April 25, 2018 By Tara Law

The Trump administration is likely to cancel a humanitarian program that allows many Nepalese citizens to live and work legally in the United States, reports say.

Members of the Queens Nepalese community are calling on the Trump administration to preserve Nepal’s Temporary Protected Status after the Washington Post reported yesterday that the administration is considering canceling their temporary residency permits, which are granted to citizens of countries experiencing humanitarian crises.

Nepal received Temporary Protected Status after the 7.8 magnitude earthquake that devastated the country on April 25, 2015. The administration’s decision would affect 8,950 Nepalese immigrants in the United States, 85 percent of whom live in New York, according to the New York Immigration Coalition.

If the Trump administration cancels their eligibility under the program, they would be granted a 12 month “grace period” to either revise their legal status or leave the country.

Roughly 350,000 people–from a handful of nations–are currently living in the United States with Temporary Protected Status. In the last year, the Trump administration has announced that it is ending the program for citizens of El Salvador and Haiti.

Members of the Nepalese community and immigrant advocacy organization New York Immigration Coalition will conduct a vigil at Satya Narayan Mandir at 75-15 Woodside Ave at 6:30 p.m. tonight to commemorate the third anniversary of the earthquake, which claimed 9,000 lives, and to demand the administration preserve Nepal’s Temporary Protected Status.

Steven Choi, executive director of the New York Immigration Coalition, decried the the Trump administration’s decision to reevaluate Nepal’s status as “spiteful.”

“After the devastating earthquake that literally ripped their home to pieces, thousands of Nepalis have successfully remade their lives in our New York, becoming a key piece of the fabric of our communities,” said Choi. “America will not be greater or safer by forcing them to leave, tearing them out of our economy and sending them home to a still unstable country.”

Pranthana Gurung,  a spokesperson for Adhikaar, a community-based group that advocates for Nepalese citizens, said that the announcement had made the Nepalese community feel as though they are living “in limbo.”

Members of the community, he said, are unsure whether they will lose access to work permits and health insurance, as well as their ability to operate small businesses.

“We don’t know what’s going to happen,” Gurung said.

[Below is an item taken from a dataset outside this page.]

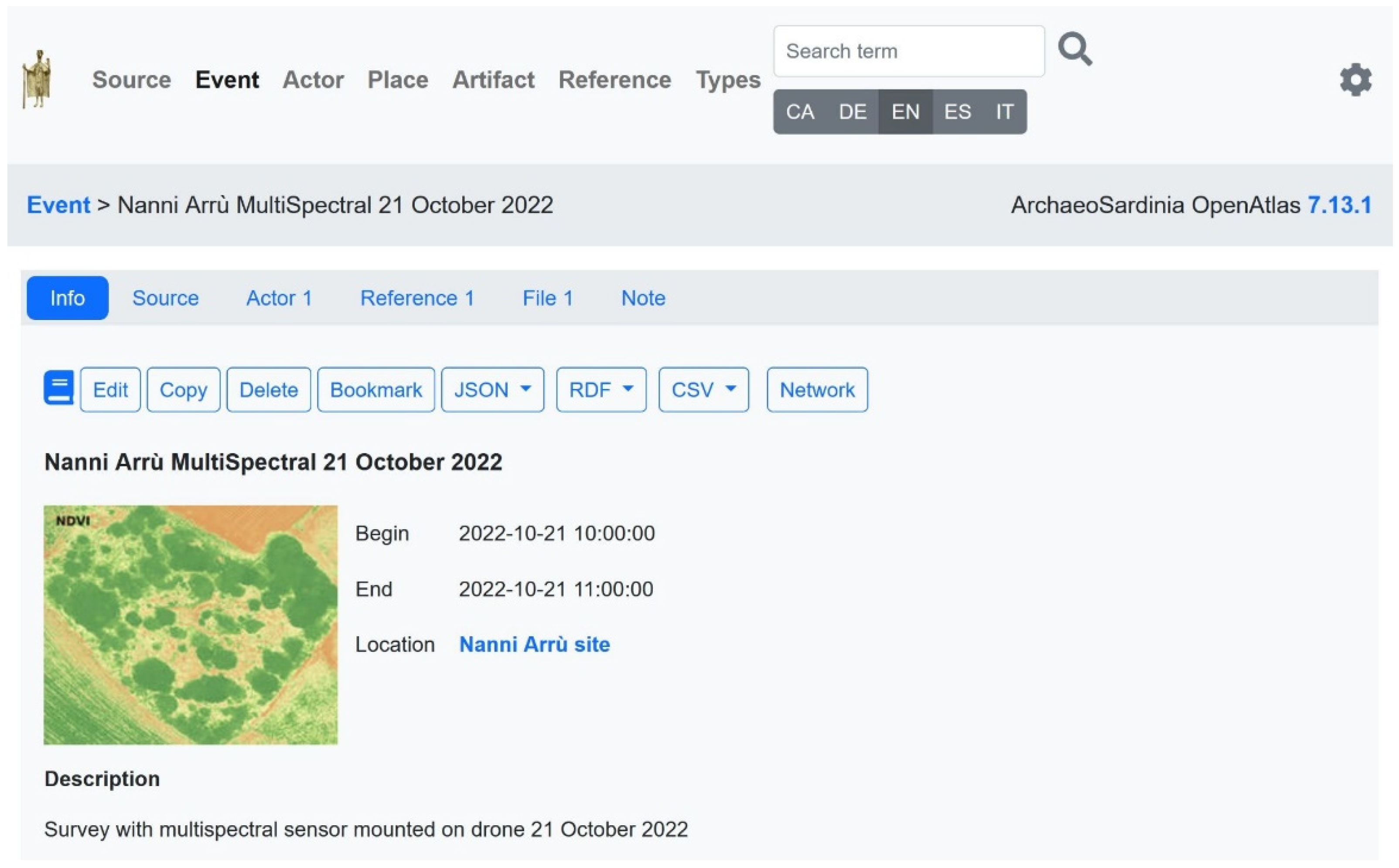The width and height of the screenshot is (1399, 868).
Task: Click the 7.13.1 version link
Action: tap(1339, 205)
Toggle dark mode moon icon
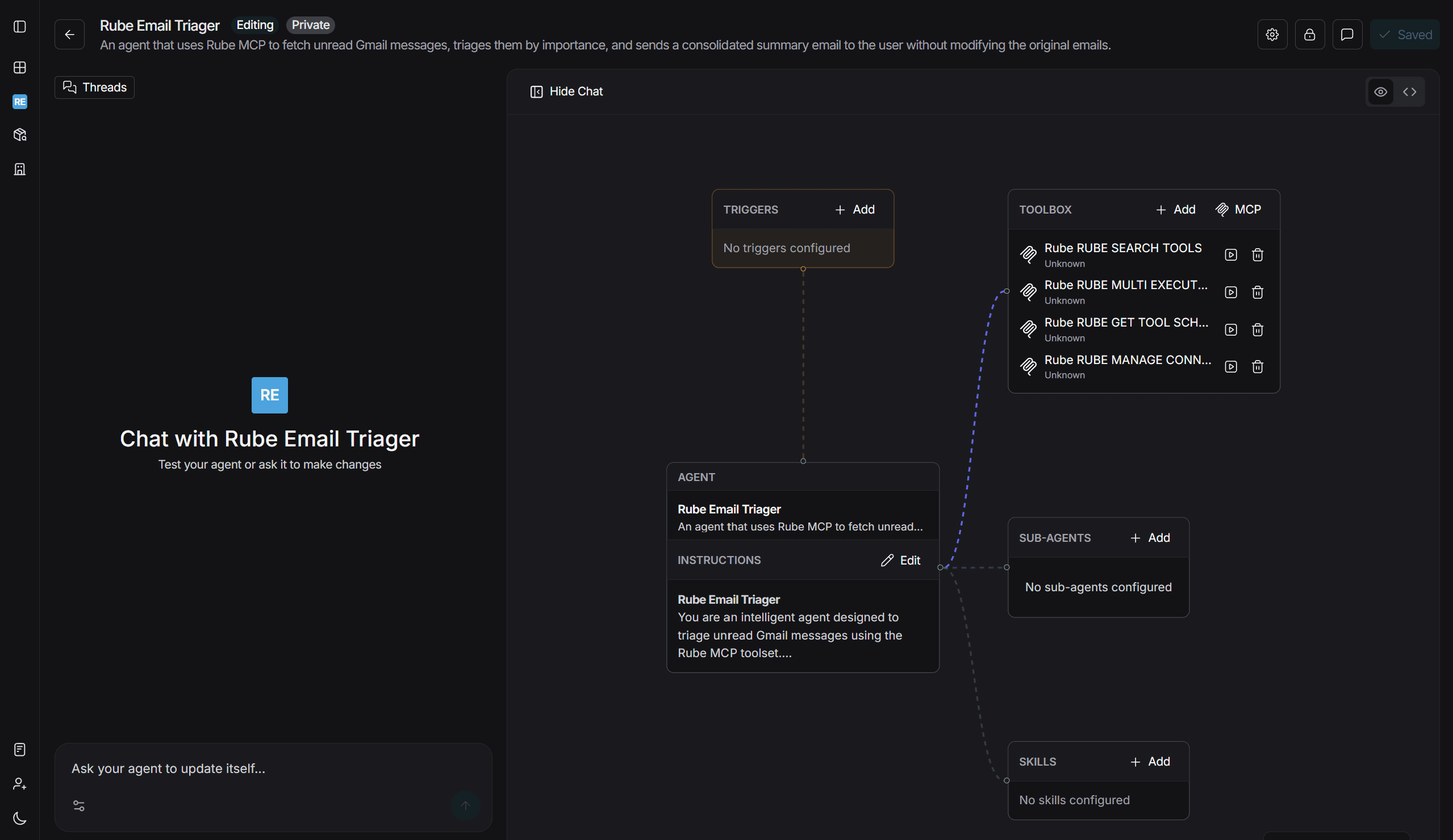This screenshot has height=840, width=1453. 20,818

According to Gurung, most Nepalese immigrants are in no position to return to their home country. A great deal of rebuilding still needs to be done in Nepal, he said, and many are providing the funds they earn in America to help their families survive back home.

Nepal also experienced flooding and landslides due to extreme rain this September, which killed more than 1,000 people in India, Nepal and Bangladesh. Today, 2.6 million of Nepal’s population of 2.8 million are considered to be displaced, according to the International Displacement Monitoring Center.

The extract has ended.